Last month, a family from northern Israel was visiting the museum when their youngest son tipped over the jar, which smashed into pieces.

Alex Geller, the boy’s father, said his son — the youngest of three — is exceptionally curious, and that the moment he heard the crash, “please let that not be my child” was the first thought that raced through his head.

The jar has been on display at the Hecht Museum in Haifa for 35 years. It was one of the only containers of its size and from that period still complete when it was discovered.

The Bronze Age jar is one of many artifacts exhibited out in the open, part of the Hecht Museum’s vision of letting visitors explore history without glass barriers, said Inbal Rivlin, the director of the museum, which is associated with Haifa University in northern Israel.

It was likely used to hold wine or oil, and dates back to between 2200 and 1500 B.C.

Rivlin and the museum decided to turn the moment, which captured international attention, into a teaching moment, inviting the Geller family back for a special visit and hands-on activity to illustrate the restoration process.

......

**STATED TASK**
Extend the article about the Bronze Age jar broken at the Hecht Museum, picking up after its final sentence.

**MATERIAL SUPPLIED**
......

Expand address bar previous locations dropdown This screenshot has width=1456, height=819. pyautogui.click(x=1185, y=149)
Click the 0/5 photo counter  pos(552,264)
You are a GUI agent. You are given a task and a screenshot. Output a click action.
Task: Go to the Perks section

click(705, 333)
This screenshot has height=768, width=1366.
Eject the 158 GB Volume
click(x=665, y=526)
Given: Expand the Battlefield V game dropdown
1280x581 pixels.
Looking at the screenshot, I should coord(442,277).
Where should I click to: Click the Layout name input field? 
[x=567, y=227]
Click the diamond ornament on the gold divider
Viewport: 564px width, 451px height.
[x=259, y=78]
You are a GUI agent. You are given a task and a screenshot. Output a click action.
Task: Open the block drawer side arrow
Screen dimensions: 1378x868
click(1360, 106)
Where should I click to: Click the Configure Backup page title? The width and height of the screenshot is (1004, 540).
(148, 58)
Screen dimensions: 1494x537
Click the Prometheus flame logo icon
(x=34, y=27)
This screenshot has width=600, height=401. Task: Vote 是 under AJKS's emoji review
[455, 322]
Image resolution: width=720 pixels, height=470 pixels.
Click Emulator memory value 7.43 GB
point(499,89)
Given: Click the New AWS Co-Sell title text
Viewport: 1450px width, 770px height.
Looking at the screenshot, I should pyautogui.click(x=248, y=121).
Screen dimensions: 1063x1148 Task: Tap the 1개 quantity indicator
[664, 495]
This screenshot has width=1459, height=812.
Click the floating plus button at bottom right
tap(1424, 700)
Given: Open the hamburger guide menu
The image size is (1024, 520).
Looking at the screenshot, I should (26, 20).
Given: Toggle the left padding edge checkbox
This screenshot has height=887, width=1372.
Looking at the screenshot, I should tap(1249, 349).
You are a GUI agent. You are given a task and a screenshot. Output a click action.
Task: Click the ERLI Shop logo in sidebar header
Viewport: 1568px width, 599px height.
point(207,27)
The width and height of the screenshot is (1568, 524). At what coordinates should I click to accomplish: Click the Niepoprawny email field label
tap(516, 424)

......

**WRITTEN REPLY**
Rivlin added that the incident provided a welcome distraction from the ongoing war in Gaza. “Well, he’s just a kid. So I think that somehow it touches the heart of the people in Israel and around the world,“ said Rivlin.

Roee Shafir, a restoration expert at the museum, said the repairs would be fairly simple, as the pieces were from a single, complete jar. Archaeologists often face the more daunting task of sifting through piles of shards from multiple objects and trying to piece them together.

Experts used 3D technology, hi-resolution videos, and special glue to painstakingly reconstruct the large jar.

Less than two weeks after it broke, the jar went back on display at the museum. The gluing process left small hairline cracks, and a few pieces are missing, but the jar’s impressive size remains.

The only noticeable difference in the exhibit was a new sign reading “please don’t touch.”